There is an imposing monument to freedom and a memorable simple memorial to the children of the holocaust.

We visited the cemetery of Kovno and the ghetto, and we visited the modern town, which is virtually free of Jews.

We went to the Shul at Mincha time, and there we met the president, a Mr. Yechezkiel Zak(as), a man in his 70's. We spoke to each other in Yiddish.

He asked where we were going. We said Linkuva. He became excited, said he knew Linuva well, and that he was in the Shavel Ghetto during the war with Blumzons from Linkuva ("tzwei brider", he said). One was our Uncle Meier; who could the other have been? Meier, a"h, later was sent to Dachau and then Flossenberg, where he perished. He said that I resembled Meier, and he also mentioned the names of Girsh, Borkum and Blecher from Linkuva. He ran home to fetch the address of a Mr. Shimon Girsh for us. He lives in Jerusalem, and Mr. Girsh's father, Sha'ul, a"h, he told us, was Uncle Meier's very best friend.

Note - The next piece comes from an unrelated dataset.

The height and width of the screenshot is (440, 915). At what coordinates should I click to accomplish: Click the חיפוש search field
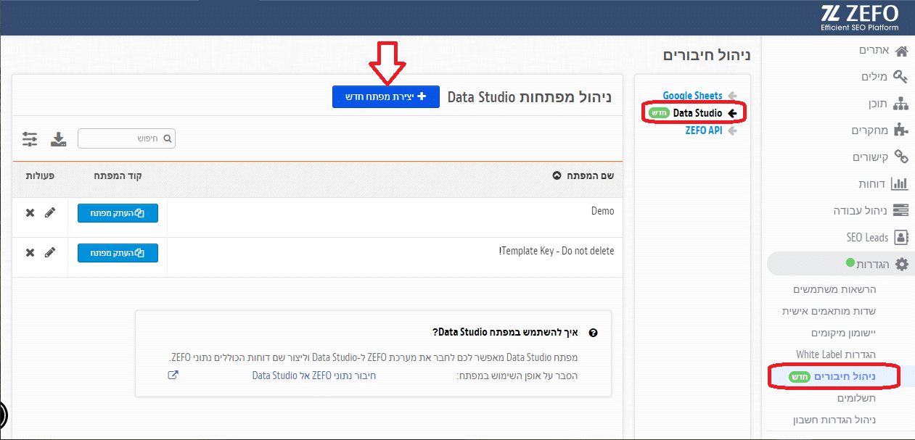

Kelme: No Trace of Our Family

We then went to Kelme, a very small shtetl, and Regina took us to the only Jews in the town: Shayele Birger and his wife Danuta, who is not Jewish, and their daughter and son-in-law Dr. Meir Ceikinski. Cissy slept the night at the home of the older people and I with the public health doctor and his wife. We went for supper to a small restaurant far out of town and ate herring and potatoes and talked and talked.

Our maternal grandmother, Tilly Boner had come from here, but we found no traces at all of the family. Perhaps we did not have sufficient knowledge or information. She died in 1943, a gentle Yiddishe mamma, a"h.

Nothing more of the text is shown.